- _Tarefa proposta_:
Transcreva sem alterações as linhas da listagem que vão da que contém "Viewport: 860px width, 490px height." até o final da listagem, incluindo as duas extremidades.

- _Listagem do exercício_:

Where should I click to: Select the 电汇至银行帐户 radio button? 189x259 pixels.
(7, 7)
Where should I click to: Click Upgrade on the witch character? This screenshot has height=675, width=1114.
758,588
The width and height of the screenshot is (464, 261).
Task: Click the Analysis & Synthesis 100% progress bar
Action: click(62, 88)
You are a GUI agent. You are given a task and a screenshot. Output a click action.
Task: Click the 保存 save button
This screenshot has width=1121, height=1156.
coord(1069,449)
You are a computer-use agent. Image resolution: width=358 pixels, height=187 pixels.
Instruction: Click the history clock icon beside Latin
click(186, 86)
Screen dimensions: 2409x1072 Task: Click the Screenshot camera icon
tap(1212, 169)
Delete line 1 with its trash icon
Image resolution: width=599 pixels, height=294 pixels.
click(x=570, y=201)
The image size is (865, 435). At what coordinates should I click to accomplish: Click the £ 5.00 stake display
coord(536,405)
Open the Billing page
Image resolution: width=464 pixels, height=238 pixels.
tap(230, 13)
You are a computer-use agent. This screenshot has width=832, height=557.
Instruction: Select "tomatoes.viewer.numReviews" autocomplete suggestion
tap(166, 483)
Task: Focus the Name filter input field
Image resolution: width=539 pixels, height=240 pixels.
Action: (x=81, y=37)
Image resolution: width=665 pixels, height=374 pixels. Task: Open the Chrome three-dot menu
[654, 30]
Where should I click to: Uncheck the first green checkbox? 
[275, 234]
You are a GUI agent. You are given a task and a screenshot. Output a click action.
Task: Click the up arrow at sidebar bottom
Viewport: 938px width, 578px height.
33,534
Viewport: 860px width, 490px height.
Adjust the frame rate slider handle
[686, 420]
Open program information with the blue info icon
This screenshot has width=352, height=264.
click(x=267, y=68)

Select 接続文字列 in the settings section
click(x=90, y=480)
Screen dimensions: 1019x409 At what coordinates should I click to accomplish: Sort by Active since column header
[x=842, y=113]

- _Resultado da tarefa_:
Viewport: 860px width, 490px height.
Adjust the frame rate slider handle
[686, 420]
Open program information with the blue info icon
This screenshot has width=352, height=264.
click(x=267, y=68)

Select 接続文字列 in the settings section
click(x=90, y=480)
Screen dimensions: 1019x409 At what coordinates should I click to accomplish: Sort by Active since column header
[x=842, y=113]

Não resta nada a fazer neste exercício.